Generate a draft validation plan in a new .R or .Rmd file using an input data table. Using this workflow, the data table will be scanned to learn about its column data and a set of starter validation steps (constituting a validation plan) will be written. It's best to use a data extract that contains at least 1000 rows and is relatively free of spurious data.

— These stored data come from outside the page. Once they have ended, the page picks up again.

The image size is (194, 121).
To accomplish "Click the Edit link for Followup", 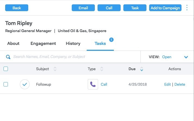I will 167,84.
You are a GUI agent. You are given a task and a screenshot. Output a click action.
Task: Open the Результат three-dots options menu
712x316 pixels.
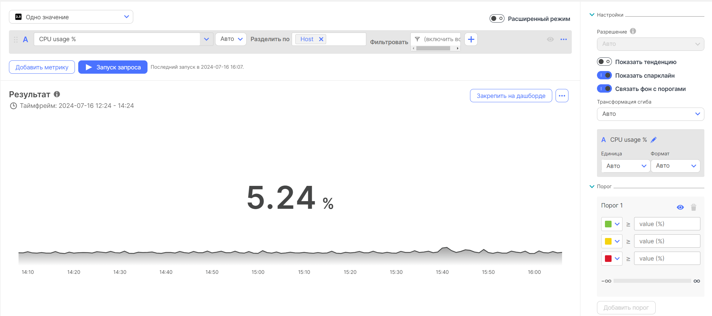(562, 96)

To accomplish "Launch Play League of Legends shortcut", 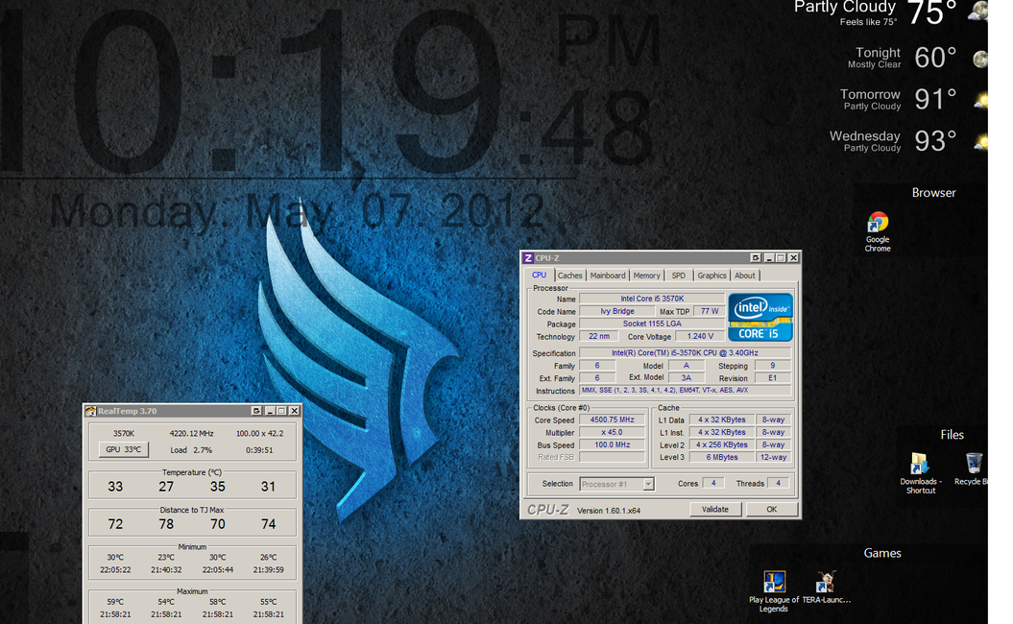I will (774, 582).
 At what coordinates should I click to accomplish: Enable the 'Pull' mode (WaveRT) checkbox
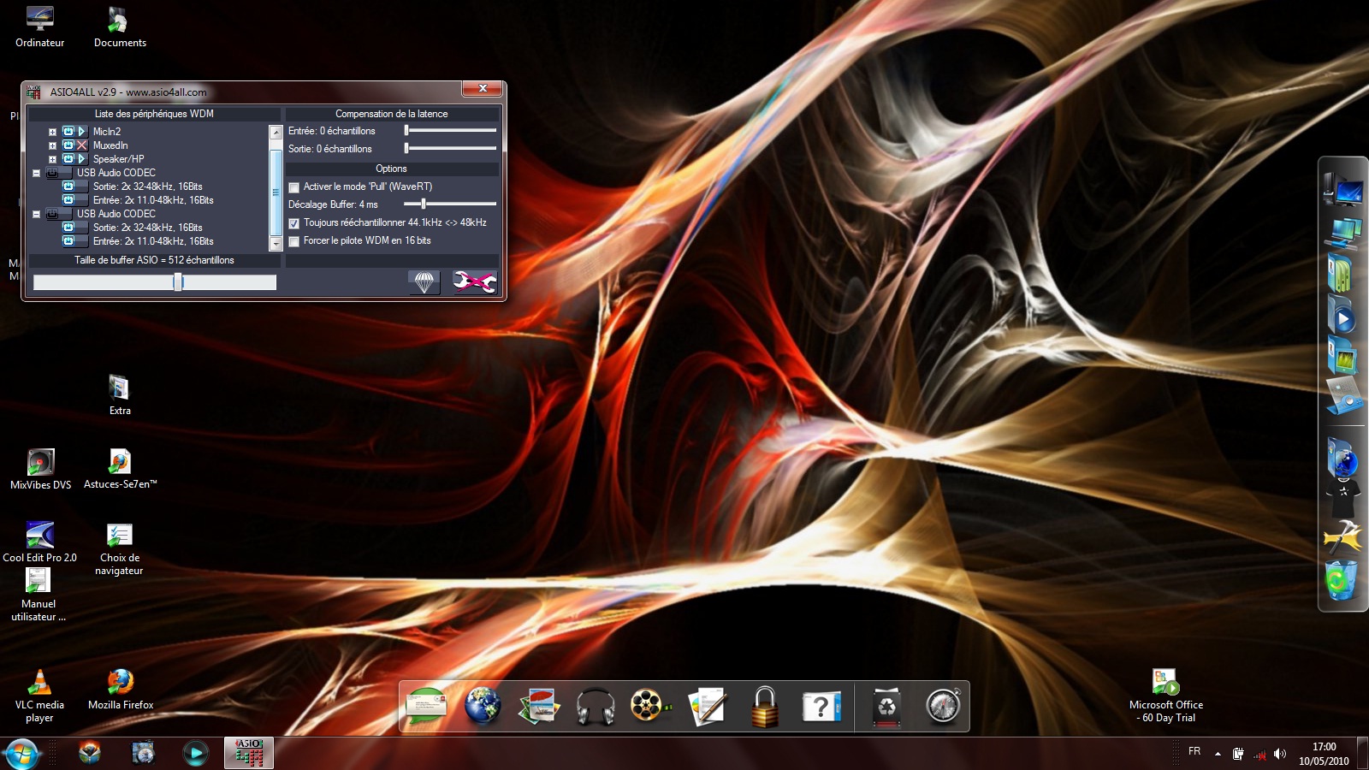(294, 187)

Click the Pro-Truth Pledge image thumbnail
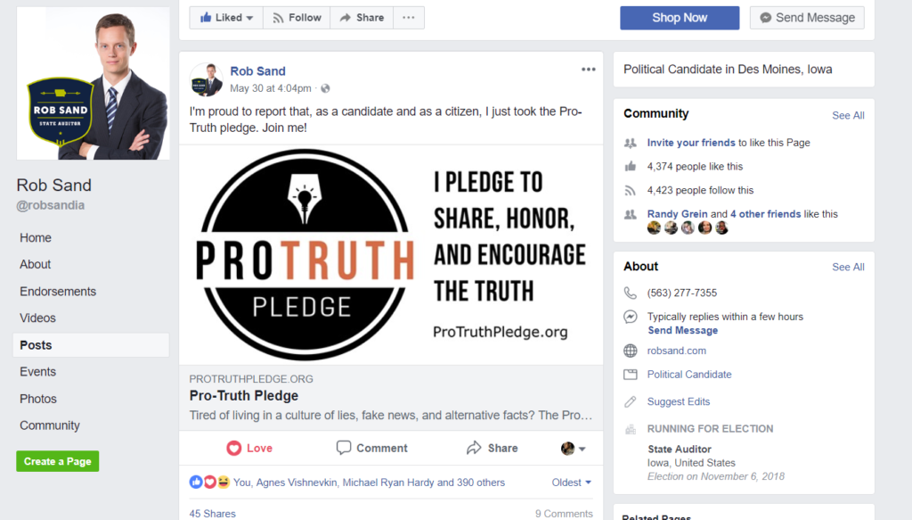[x=391, y=255]
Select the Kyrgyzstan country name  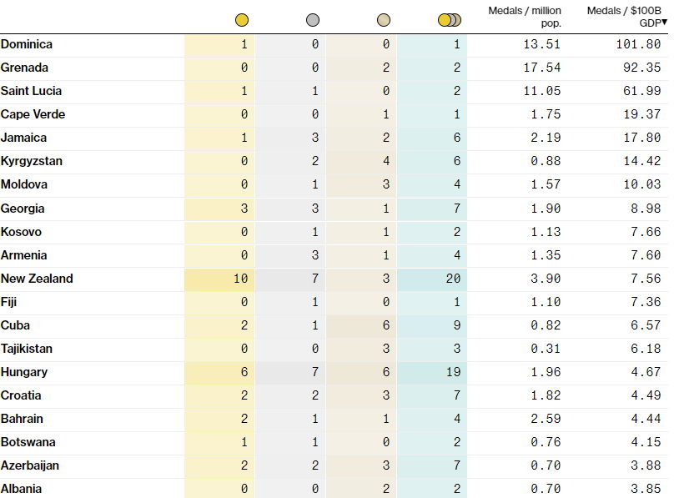point(32,161)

Once in the file, it's possible to tweak the validation steps to better fit the expectations to the particular domain. While column inference is used to generate reasonable validation plans, it is difficult to infer the acceptable values without domain expertise. However, using draft_validation() could get you started on floor 10 of tackling data quality issues and is in any case better than starting with an empty code editor view.

draft_validation(
  tbl,
  tbl_name = NULL,
  file_name = tbl_name,
  path = NULL,
  lang = NULL,
  output_type = c("R", "Rmd"),
  add_comments = TRUE,
  overwrite = FALSE,
  quiet = FALSE
)

Arguments

tbl

The input table. This can be a data frame, tibble, a tbl_dbi object, or a tbl_spark object.

tbl_name

A optional name to assign to the input table object. If no value is provided, a name will be generated based on whatever information is available. This table name will be displayed in the header area of the agent report generated by printing the agent or calling get_agent_report().

file_name

An optional name for the .R or .Rmd file. This should be a name without an extension. By default, this is taken from the tbl_name but if nothing is supplied for that, the name will contain the text "draft_validation_" followed by the current date and time.

path

A path can be specified here if there shouldn't be an attempt to place the generated file in the working directory.

lang

The language to use when creating comments for the automatically- generated validation steps. By default, NULL will create English ("en") text. Other options include French ("fr"), German ("de"), Italian ("it"), Spanish ("es"), Portuguese ("pt"), Turkish ("tr"), Chinese ("zh"), Russian ("ru"), Polish ("pl"), Danish ("da"), Swedish ("sv"), and Dutch ("nl").

output_type

An option for choosing what type of output should be generated. By default, this is an .R script ("R") but this could alternatively be an R Markdown document ("Rmd").

add_comments

Should there be comments that explain the features of the validation plan in the generated document? By default, this is TRUE.

overwrite

Should a file of the same name be overwritten? By default, this is FALSE.

quiet

Should the function not inform when the file is written? By default this is FALSE.

Value

Invisibly returns TRUE if the file has been written.

Function ID

1-11

See also

Examples

if (interactive()) {

# Draft validation plan for the
# `dplyr::storms` dataset
draft_validation(tbl = dplyr::storms)

}